The torque that is exerted by a magnetic field on a magnetic moment may lead to a change of the atomic conformation in a molecule. This effect has been demonstrated recently for a single Ho magnetic moment in the endohedral Fullerene HoLu₂@C₈₀ [1].
From the statistical model that describes the equilibrium orientation of a magnetic moment in an external magnetic field with the ratio between the Zeeman energy and the thermal energy k_BT, for a given saturation magnetisation a freezing temperature may be determined. Below this freezing temperature the conformation does not change.
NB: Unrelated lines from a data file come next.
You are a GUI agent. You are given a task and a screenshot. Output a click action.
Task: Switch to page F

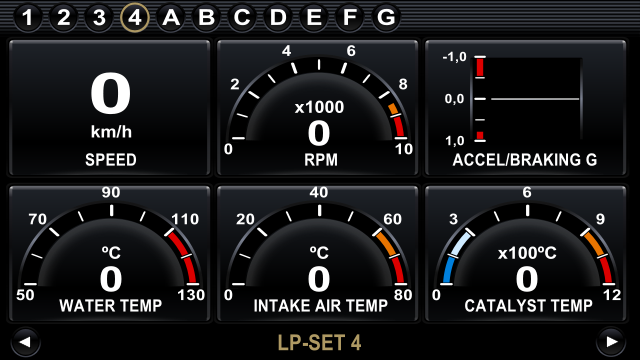(x=350, y=18)
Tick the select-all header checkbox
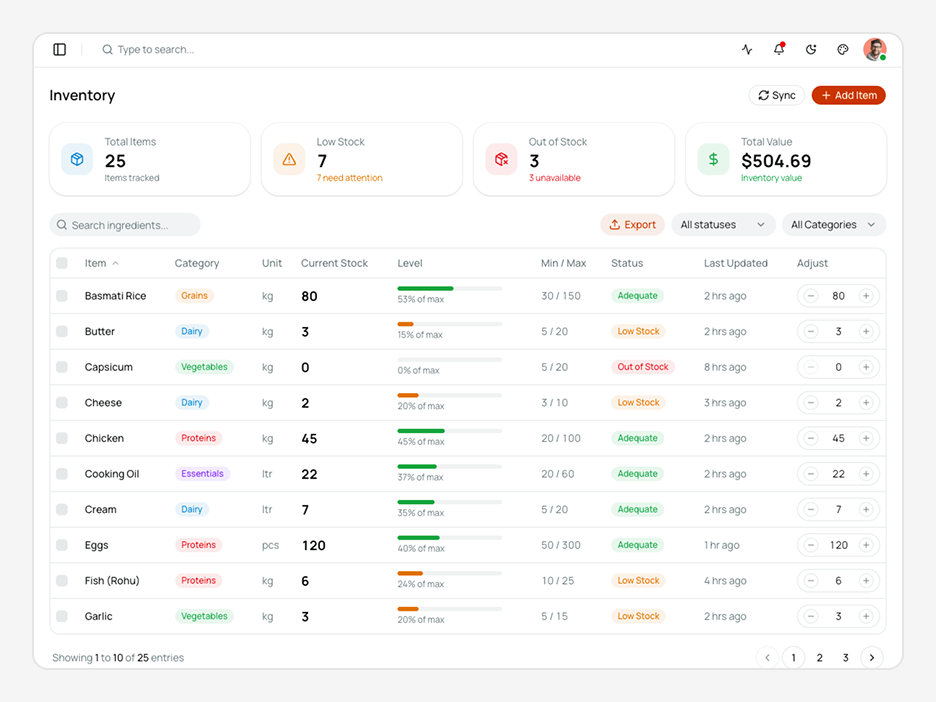Viewport: 936px width, 702px height. point(62,263)
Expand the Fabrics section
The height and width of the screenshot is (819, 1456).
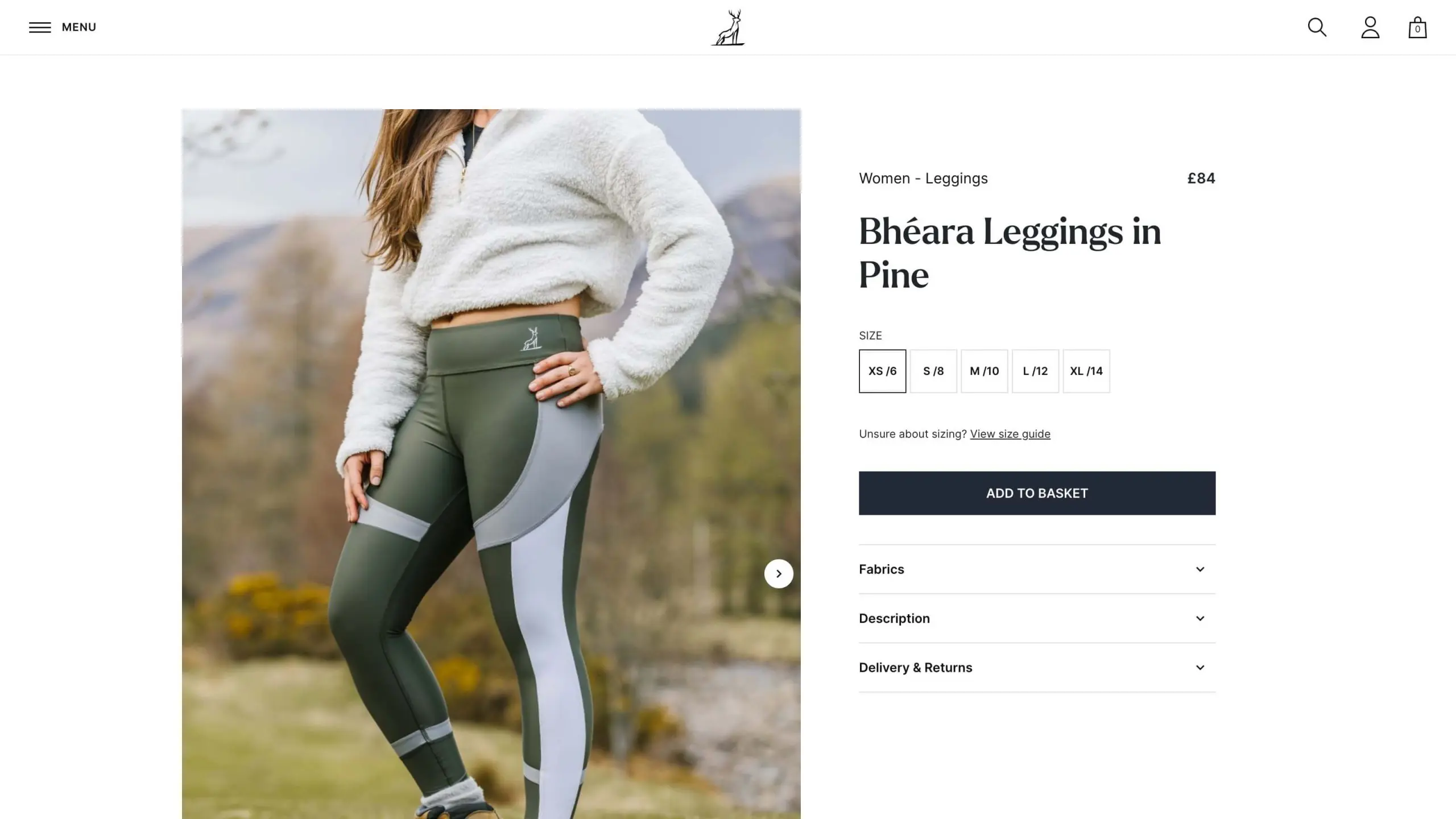(x=1037, y=569)
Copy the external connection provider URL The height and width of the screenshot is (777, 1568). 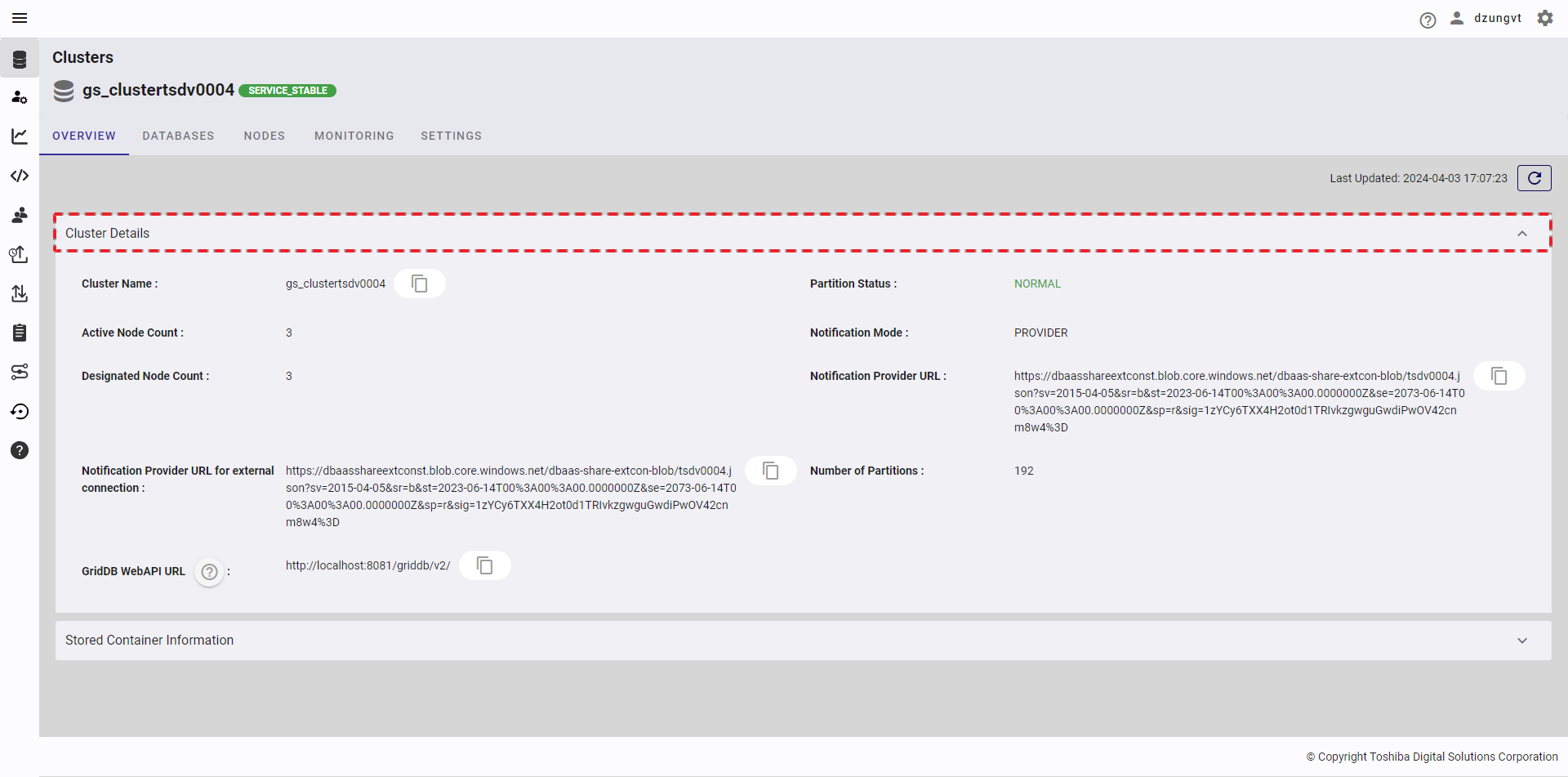pyautogui.click(x=770, y=471)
For an applied field of 7 T and a cooling rate of 5 mK/s the freezing temperature is 55 K. For fields below 7 T the extra magnetisation due to the molecular orientation depends on the cooling rate, and quadratically on the external magnetic field during cool down. From the corresponding kinetics of the freezing temperature vs. cooling rate data we may infer an activation energy and the corresponding attempt frequency for the endohedral rotation. Since the magnetisation measurements are accurate, variations in the percent range of this activation energy can be detected for different endohedral units. With this molecular dynamics potentials may be tested and steric effects of the endohedral unit can be inferred. On a longer perspective this effect, mimicking the smallest compass, also opens avenues to orient endohedral units on surfaces by help of magnetic fields.

[1] Switching Molecular Conformation with the Torque on a Single Magnetic Moment, Kostanyan et al. Phys. Rev. Lett. accepted for publication.